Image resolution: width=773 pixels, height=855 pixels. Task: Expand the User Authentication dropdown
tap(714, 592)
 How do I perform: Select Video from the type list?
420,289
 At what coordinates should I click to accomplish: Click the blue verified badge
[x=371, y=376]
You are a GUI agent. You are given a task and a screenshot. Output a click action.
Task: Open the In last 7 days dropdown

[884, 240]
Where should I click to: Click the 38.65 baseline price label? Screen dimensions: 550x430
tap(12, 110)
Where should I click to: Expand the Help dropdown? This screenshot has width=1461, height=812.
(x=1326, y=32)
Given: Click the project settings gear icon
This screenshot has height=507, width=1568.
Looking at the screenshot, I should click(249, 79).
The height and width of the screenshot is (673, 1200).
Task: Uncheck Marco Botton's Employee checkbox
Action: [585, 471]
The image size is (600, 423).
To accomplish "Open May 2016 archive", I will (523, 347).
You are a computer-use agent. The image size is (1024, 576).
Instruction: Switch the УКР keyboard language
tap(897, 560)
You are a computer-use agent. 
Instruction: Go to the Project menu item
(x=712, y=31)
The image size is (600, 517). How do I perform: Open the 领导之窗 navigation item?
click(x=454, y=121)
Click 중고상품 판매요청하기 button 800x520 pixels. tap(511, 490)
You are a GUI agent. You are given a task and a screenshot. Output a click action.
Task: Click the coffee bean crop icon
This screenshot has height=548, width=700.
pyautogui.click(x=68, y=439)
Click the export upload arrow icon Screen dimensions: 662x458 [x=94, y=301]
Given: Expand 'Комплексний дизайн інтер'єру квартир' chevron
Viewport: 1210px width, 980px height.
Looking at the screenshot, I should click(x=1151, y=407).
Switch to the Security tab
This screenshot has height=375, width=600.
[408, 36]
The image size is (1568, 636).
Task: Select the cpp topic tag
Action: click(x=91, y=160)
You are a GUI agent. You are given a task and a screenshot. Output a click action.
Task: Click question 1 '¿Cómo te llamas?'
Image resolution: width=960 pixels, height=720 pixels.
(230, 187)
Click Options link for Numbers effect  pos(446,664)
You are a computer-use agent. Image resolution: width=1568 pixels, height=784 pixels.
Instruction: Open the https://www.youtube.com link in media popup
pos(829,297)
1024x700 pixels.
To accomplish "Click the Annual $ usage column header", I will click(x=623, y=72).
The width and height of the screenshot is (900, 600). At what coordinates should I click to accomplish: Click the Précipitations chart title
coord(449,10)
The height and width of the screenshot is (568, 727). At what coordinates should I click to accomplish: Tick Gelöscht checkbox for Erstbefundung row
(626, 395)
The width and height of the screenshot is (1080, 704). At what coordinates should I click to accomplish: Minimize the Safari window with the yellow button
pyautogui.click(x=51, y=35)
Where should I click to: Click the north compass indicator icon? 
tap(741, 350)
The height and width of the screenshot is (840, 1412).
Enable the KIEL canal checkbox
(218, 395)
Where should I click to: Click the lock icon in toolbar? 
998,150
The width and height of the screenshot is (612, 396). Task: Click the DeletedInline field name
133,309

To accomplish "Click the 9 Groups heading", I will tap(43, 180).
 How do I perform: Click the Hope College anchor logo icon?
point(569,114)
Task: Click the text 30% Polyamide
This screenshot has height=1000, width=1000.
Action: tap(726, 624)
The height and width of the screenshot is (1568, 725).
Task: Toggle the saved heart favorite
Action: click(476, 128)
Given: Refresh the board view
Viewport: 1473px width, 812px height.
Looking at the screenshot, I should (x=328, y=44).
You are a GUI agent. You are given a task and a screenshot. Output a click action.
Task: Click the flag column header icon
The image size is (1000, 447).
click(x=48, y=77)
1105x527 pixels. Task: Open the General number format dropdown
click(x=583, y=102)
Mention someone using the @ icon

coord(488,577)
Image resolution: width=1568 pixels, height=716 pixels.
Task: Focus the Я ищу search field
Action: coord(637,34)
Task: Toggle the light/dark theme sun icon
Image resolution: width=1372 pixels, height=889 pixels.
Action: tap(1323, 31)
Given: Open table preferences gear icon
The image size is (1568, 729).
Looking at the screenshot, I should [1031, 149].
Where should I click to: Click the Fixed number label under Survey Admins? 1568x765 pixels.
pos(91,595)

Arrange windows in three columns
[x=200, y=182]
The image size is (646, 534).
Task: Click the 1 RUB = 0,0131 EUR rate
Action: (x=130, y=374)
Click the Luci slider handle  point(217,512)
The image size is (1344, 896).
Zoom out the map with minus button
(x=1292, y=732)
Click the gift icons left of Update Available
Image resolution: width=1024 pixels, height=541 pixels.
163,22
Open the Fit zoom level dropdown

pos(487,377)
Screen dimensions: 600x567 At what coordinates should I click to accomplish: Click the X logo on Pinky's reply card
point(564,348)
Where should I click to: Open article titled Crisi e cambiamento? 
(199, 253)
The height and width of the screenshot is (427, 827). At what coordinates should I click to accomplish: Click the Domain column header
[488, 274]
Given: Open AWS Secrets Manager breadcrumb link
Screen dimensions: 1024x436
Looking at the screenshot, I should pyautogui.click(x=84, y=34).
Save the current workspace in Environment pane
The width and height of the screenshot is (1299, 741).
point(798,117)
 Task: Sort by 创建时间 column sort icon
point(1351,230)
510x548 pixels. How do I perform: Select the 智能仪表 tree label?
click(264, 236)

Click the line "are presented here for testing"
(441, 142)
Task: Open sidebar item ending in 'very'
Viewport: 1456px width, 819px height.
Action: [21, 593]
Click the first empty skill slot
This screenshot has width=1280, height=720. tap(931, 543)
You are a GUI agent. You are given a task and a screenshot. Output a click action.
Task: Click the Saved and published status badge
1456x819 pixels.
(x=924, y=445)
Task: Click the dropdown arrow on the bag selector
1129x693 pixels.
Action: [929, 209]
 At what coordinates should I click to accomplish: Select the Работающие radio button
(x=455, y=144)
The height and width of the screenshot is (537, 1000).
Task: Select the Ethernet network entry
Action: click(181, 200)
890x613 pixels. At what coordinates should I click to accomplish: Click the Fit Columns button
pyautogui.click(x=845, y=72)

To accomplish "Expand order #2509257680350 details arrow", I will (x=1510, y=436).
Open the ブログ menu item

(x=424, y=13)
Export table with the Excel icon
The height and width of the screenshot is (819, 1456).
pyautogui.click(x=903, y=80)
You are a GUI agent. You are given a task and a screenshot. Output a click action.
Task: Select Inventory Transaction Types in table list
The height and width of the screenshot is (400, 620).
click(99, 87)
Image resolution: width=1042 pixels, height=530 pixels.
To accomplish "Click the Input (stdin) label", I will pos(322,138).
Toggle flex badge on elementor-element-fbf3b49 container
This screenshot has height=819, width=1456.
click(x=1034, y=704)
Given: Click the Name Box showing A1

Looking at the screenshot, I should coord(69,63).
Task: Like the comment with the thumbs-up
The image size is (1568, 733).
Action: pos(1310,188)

Problem to work on:
Gather every line in the lines above that contains the word "table" and copy each one.

Solution below:
Given: Open table preferences gear icon
Export table with the Excel icon
Task: Select Inventory Transaction Types in table list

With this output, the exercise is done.